In the records that follow, show each line where the word "will" is present.

§ §

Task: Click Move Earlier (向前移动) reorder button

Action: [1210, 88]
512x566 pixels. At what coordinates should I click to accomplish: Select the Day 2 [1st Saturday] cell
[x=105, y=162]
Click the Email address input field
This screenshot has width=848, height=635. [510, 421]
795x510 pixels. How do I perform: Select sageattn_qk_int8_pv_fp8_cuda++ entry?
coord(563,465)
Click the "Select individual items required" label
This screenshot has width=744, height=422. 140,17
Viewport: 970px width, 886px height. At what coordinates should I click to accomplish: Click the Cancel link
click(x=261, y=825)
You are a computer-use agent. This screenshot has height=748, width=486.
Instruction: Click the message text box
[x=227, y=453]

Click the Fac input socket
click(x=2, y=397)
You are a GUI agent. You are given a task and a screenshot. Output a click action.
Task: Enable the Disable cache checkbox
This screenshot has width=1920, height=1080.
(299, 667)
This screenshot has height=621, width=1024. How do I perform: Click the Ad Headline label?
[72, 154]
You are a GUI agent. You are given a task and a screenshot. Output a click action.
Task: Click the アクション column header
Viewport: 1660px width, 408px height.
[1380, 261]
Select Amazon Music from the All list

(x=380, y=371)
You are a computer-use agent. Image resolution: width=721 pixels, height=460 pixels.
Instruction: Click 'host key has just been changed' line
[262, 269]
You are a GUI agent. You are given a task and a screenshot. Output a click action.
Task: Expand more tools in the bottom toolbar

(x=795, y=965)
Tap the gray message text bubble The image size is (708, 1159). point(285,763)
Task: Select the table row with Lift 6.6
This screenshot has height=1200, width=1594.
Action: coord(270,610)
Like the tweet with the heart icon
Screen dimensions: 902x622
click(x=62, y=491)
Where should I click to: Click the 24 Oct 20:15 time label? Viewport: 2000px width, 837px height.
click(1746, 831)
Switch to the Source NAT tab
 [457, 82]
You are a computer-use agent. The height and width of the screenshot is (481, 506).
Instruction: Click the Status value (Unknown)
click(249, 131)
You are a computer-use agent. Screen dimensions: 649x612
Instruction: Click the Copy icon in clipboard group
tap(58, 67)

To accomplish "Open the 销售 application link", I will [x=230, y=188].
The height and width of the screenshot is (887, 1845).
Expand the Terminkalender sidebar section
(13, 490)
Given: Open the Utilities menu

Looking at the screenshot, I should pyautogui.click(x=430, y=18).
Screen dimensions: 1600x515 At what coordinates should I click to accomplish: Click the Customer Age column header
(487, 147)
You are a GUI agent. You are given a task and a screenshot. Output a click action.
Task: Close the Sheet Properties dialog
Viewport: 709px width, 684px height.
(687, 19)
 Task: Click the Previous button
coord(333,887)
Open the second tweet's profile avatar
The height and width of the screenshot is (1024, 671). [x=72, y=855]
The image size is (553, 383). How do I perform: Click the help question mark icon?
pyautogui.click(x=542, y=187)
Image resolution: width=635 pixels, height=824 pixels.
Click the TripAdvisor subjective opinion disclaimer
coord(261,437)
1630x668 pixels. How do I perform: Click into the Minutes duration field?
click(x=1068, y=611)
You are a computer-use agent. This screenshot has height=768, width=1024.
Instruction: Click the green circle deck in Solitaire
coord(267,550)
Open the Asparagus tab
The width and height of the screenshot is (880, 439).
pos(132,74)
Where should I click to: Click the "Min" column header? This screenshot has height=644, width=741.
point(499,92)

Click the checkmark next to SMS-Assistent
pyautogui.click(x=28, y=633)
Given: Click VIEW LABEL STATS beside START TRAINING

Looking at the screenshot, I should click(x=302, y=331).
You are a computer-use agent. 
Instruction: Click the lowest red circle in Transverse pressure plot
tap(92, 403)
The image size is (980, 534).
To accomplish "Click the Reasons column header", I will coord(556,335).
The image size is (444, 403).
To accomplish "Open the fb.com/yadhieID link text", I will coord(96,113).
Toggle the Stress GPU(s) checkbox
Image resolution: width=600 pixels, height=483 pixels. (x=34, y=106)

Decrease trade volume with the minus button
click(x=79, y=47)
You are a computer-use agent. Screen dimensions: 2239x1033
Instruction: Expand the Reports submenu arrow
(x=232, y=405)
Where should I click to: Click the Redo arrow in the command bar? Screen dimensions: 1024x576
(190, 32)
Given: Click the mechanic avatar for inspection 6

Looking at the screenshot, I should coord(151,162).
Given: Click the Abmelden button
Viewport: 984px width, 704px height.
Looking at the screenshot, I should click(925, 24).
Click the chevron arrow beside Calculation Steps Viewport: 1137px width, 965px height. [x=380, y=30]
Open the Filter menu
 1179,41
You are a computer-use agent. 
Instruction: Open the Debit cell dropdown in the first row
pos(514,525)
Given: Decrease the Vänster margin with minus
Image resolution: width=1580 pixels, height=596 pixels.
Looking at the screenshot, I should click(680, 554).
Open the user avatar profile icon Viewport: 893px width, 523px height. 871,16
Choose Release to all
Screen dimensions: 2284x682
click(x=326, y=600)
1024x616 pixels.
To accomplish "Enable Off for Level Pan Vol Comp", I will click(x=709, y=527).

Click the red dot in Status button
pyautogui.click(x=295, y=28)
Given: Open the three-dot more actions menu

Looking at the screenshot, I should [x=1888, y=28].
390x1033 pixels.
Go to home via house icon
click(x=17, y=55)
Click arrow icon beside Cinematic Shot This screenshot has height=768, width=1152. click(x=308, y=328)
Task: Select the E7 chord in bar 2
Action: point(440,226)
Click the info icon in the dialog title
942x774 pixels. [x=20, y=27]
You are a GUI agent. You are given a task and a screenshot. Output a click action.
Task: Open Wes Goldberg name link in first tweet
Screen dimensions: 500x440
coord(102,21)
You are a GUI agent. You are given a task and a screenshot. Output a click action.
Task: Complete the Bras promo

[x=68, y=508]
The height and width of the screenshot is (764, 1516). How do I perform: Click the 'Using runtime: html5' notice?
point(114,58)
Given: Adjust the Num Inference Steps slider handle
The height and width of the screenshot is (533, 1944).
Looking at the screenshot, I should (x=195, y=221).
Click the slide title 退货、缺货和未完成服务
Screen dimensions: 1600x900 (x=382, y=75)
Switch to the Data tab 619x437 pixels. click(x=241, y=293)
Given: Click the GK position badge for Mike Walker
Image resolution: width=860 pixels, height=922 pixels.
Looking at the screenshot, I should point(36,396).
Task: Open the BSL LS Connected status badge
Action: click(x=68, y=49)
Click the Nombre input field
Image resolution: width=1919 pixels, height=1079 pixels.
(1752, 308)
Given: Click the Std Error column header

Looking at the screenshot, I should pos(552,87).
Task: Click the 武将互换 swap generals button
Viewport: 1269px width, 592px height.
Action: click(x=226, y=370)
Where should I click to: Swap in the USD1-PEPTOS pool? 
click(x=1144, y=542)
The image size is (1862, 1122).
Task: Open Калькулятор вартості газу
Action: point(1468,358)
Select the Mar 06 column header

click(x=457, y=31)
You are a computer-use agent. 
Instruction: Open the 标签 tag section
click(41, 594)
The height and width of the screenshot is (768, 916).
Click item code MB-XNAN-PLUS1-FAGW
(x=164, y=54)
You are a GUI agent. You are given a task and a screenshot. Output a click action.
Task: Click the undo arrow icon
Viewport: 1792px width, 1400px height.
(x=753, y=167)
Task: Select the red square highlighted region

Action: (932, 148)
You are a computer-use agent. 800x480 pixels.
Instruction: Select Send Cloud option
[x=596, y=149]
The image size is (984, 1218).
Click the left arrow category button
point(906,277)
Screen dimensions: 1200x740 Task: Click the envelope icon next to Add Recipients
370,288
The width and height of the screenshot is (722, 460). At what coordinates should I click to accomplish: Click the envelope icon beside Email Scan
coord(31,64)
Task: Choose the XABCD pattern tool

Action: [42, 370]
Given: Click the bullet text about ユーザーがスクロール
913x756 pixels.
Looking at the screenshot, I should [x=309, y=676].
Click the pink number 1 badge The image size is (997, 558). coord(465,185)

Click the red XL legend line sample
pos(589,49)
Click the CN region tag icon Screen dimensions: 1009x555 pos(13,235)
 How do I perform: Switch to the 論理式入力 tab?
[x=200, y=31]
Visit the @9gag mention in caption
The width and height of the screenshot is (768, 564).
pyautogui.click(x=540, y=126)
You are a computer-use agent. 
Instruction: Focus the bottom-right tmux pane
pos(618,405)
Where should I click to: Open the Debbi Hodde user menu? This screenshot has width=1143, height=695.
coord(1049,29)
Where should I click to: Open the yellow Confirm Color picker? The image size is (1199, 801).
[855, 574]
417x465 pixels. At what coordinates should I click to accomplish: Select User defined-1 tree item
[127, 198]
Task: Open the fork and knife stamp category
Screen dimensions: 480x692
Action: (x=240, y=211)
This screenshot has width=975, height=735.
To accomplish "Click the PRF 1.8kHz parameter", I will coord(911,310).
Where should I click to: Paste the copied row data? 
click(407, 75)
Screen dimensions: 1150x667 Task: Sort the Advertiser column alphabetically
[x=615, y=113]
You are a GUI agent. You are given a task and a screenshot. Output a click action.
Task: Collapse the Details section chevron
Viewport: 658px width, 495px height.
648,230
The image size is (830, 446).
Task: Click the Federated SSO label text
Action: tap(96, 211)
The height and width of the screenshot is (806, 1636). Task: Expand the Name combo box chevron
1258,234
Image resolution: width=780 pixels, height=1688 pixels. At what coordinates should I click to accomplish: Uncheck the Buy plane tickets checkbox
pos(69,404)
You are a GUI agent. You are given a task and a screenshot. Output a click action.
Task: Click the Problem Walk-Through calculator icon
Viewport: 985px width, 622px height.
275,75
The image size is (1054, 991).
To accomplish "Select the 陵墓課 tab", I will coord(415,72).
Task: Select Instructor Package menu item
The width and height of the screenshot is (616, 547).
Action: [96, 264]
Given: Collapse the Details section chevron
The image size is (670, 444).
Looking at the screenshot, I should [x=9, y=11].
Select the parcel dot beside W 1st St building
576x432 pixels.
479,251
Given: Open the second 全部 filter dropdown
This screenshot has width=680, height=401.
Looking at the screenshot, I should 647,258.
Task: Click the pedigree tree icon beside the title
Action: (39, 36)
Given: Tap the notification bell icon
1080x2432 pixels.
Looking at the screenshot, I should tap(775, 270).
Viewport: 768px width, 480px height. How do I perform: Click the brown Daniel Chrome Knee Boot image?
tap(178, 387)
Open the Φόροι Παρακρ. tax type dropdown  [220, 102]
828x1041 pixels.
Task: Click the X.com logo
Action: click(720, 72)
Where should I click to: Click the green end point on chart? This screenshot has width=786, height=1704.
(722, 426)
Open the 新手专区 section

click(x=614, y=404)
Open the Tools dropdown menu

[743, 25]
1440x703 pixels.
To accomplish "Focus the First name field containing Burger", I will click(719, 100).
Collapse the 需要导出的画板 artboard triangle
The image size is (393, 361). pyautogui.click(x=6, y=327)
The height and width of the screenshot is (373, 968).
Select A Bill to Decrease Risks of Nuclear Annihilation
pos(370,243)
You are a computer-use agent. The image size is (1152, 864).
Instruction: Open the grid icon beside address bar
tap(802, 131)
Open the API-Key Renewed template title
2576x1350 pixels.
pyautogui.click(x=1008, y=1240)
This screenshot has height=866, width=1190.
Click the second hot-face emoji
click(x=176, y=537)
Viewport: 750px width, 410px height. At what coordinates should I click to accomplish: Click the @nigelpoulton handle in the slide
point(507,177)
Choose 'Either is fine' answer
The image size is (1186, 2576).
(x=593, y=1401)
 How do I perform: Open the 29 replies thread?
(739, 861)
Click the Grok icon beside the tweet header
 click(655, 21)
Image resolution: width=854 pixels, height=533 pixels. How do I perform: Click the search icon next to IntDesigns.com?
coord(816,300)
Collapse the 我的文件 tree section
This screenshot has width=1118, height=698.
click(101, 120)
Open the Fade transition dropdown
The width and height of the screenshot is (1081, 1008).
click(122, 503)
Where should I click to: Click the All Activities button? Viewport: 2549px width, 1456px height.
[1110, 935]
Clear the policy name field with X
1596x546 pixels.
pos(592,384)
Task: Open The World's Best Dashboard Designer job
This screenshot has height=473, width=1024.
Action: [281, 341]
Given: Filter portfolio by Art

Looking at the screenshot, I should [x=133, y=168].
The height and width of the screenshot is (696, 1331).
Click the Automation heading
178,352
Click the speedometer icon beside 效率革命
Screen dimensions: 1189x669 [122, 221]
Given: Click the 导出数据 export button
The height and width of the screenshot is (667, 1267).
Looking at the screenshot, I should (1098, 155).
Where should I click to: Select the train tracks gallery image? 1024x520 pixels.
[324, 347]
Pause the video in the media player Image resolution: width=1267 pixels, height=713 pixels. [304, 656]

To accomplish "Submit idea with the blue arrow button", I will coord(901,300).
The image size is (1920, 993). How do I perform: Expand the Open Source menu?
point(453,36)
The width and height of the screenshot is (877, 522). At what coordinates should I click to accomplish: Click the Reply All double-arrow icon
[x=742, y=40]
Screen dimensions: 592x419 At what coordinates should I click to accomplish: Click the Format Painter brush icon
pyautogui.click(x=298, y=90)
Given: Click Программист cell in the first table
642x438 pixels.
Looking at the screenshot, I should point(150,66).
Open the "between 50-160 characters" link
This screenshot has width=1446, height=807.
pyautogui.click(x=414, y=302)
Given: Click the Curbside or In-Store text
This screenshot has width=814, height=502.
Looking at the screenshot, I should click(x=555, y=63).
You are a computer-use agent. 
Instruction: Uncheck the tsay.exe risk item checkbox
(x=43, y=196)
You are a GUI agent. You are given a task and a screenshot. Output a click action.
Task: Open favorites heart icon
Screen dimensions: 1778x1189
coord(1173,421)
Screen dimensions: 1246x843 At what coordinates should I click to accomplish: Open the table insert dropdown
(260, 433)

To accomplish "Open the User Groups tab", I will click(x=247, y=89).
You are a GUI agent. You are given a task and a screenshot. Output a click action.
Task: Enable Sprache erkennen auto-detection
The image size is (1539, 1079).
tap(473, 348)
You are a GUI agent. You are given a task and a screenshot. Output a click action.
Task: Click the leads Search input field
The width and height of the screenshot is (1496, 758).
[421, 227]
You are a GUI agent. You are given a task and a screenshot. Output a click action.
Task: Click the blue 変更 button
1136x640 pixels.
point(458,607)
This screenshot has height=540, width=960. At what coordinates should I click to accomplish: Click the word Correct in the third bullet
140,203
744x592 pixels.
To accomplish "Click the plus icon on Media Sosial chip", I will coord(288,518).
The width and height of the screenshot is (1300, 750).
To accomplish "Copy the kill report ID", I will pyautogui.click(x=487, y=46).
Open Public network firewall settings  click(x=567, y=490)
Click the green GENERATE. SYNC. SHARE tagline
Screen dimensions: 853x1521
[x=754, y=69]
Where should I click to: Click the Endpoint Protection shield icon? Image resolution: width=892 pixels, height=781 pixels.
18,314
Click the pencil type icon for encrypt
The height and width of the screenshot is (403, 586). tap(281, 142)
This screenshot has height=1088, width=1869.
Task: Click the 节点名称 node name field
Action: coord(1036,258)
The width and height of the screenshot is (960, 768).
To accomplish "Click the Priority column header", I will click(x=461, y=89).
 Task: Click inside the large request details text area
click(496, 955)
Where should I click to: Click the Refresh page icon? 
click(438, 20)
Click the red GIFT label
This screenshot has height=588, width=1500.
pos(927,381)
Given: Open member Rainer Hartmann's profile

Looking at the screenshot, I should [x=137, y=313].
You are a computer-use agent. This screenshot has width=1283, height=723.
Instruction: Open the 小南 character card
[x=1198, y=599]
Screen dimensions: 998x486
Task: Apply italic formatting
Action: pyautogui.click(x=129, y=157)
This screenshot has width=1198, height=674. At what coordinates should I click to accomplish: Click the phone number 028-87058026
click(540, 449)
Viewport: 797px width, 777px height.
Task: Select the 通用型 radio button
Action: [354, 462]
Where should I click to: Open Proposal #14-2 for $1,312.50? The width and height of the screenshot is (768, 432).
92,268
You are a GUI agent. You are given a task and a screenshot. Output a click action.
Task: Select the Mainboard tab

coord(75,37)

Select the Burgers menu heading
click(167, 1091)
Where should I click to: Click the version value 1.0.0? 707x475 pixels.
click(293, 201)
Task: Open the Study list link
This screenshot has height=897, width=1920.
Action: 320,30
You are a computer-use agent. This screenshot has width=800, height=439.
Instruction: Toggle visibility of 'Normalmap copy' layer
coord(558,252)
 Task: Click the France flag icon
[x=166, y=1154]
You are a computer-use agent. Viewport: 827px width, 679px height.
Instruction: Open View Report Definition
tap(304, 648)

§ §

▸ **Completed task**
To accomplish "Open the 销售 application link", I will [x=230, y=188].
To accomplish "Click the Reasons column header", I will coord(556,335).
To accomplish "Open the fb.com/yadhieID link text", I will coord(96,113).
To accomplish "Enable Off for Level Pan Vol Comp", I will click(x=709, y=527).
To accomplish "Click the PRF 1.8kHz parameter", I will coord(911,310).
To accomplish "Select the 陵墓課 tab", I will coord(415,72).
To accomplish "Focus the First name field containing Burger", I will click(719, 100).
To accomplish "Submit idea with the blue arrow button", I will coord(901,300).
To accomplish "Open the User Groups tab", I will click(x=247, y=89).
To accomplish "Click the plus icon on Media Sosial chip", I will coord(288,518).
To accomplish "Copy the kill report ID", I will pyautogui.click(x=487, y=46).
To accomplish "Click the Priority column header", I will click(x=461, y=89).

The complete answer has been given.